Elles peuvent aussi concerner des rejets par les navires d’eau de ballast susceptibles d’entraîner le déséquilibre du biotope par l’introduction et à la propagation d’espèces aquatiques envahissantes dans un milieu qui n’est pas celui de leur origine. Il peut aussi arriver que des rejets d’eaux usées, de déchets et d’ordures soit à l’origine de ces pollutions. Enfin, ce type de pollution peut provenir d’une activité terrestre laissant se déverser des polluants dans le milieu. C’est le cas des incidents techniques dans les stations d’épuration qui peuvent générer des rejets d’eaux usées et de produits chimiques en mer, sur la frange littorale.

Les pollutions liées aux eaux de ballast ne peuvent pas être combattues par la mise en place de moyens de lutte tactiques. Par conséquent, elles ne seront  pas abordées dans cette fiche.

Les pollutions littorales accidentelles trouvent leurs causes dans les mêmes origines que celles développées supra. Elles sont bien souvent le prolongement des pollutions maritimes, à l’exception de celles d’origine tellurique.
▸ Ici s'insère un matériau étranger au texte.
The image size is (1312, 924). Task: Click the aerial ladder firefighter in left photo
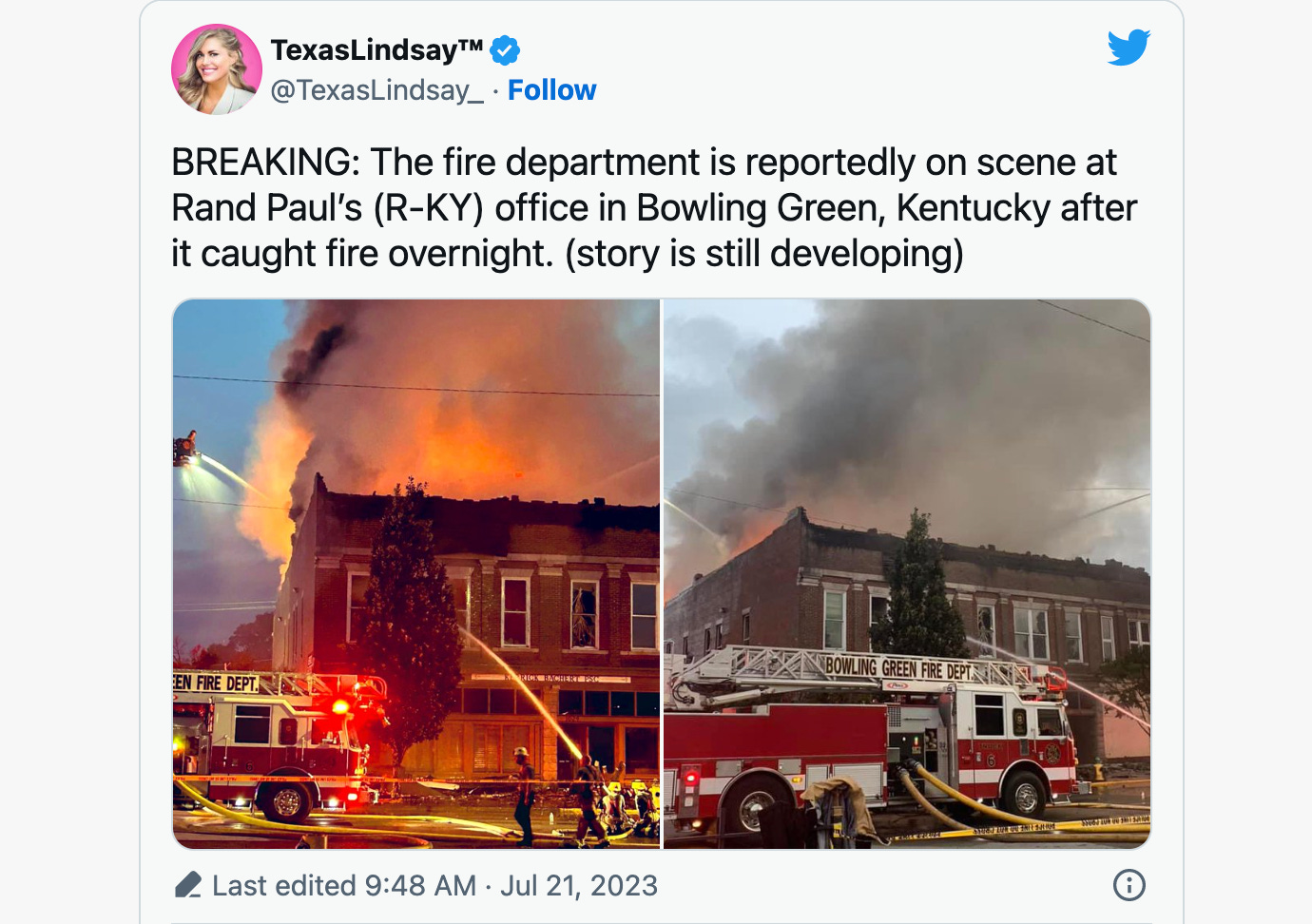[185, 448]
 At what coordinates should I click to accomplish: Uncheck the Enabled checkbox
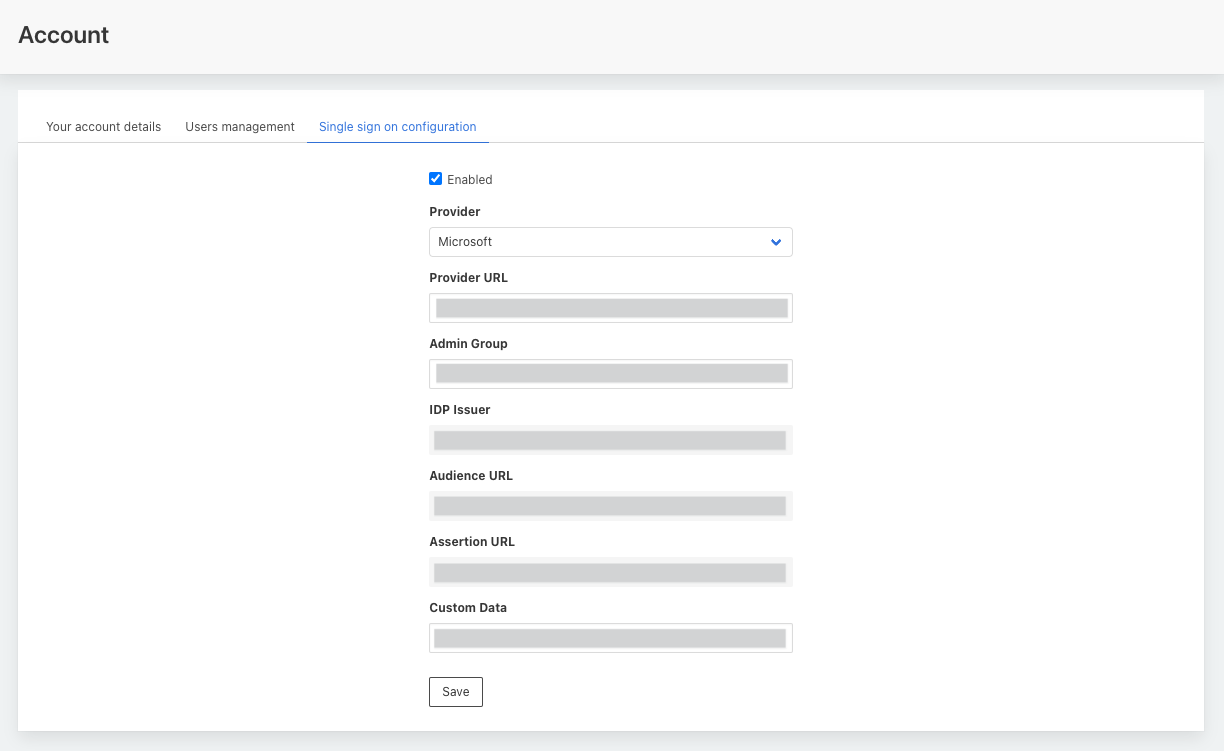pyautogui.click(x=435, y=179)
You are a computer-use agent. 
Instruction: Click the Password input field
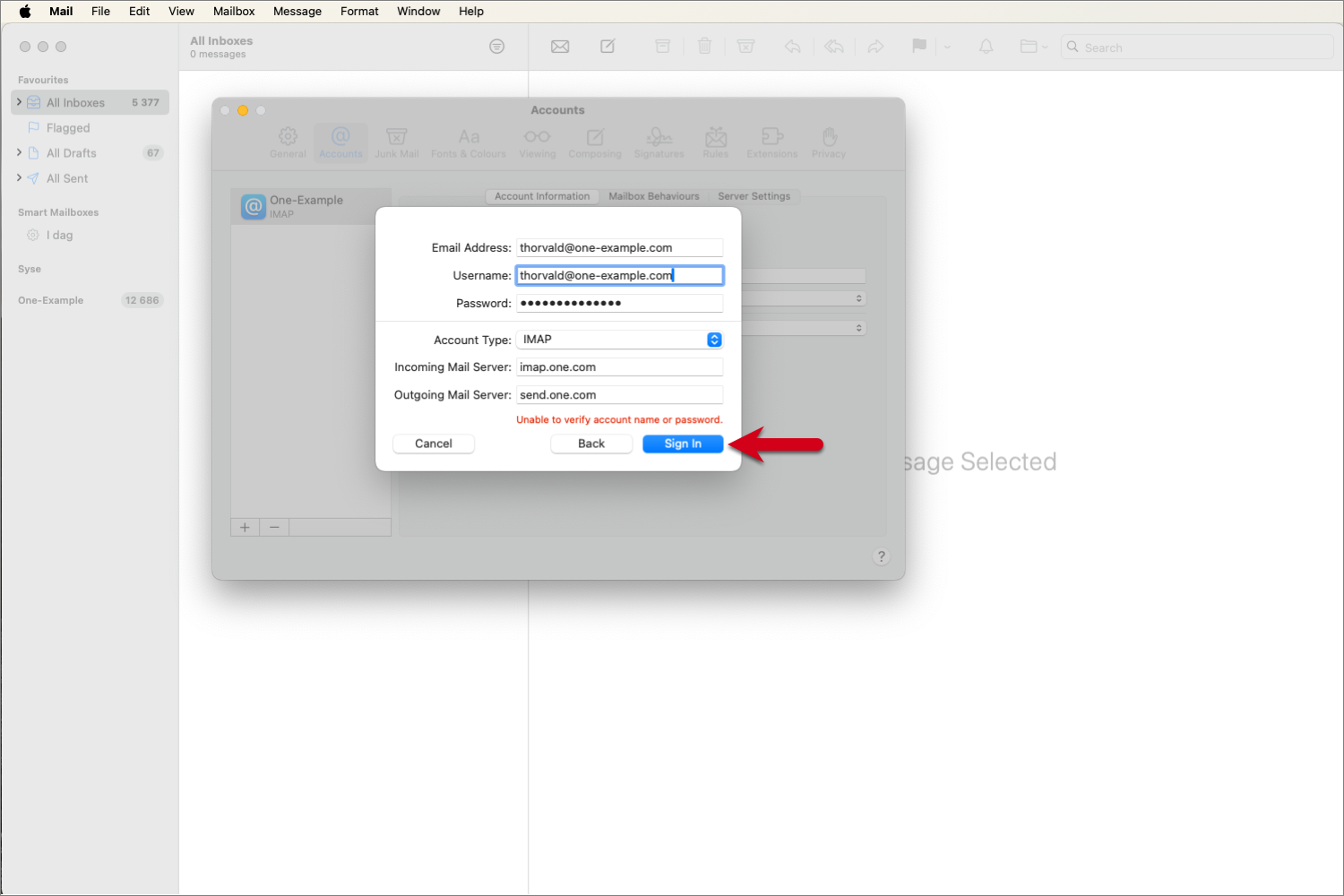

Les pollutions fluviales accidentelles peuvent résulter des phénomènes de marées accompagnant les pollutions ci-dessus. Dans pareils cas, ce sont les eaux saumâtres et leurs berges qui seront touchées par la pollution. Mais les fleuves et rivières peuvent également être sujets à des pollutions trouvant leur origine dans l’exploitation agricole et industrielle des milieux qui les entourent ou à l’occasion d’accidents routiers entraînant des déversements dans des réseaux hydrauliques  conduisant au final à une pollution du cours d’eau.

Les pollutions chroniques par macrodéchets concernent essentiellement les rejets en mer et dans les fleuves de matières plastiques multiformes. Les plastiques à usage unique (coton-tiges, bouchons, mégots de cigarettes) représentent la majorité de celles-ci et peuvent provenir des réseaux d’eaux pluviales dans lesquels se déversent ces matières dès lors qu’elles ne sont pas sujettes à une opération de tri des déchets. Ceci d’autant plus que les filtres des stations d’épuration ne permettent pas de retenir ces matières. En mer, ces déchets peuvent aussi avoir pour origine les déchets provenant des activités de pêches et d’aquaculture. Enfin, près de 40% de ces déchets sont d’origine inconnue.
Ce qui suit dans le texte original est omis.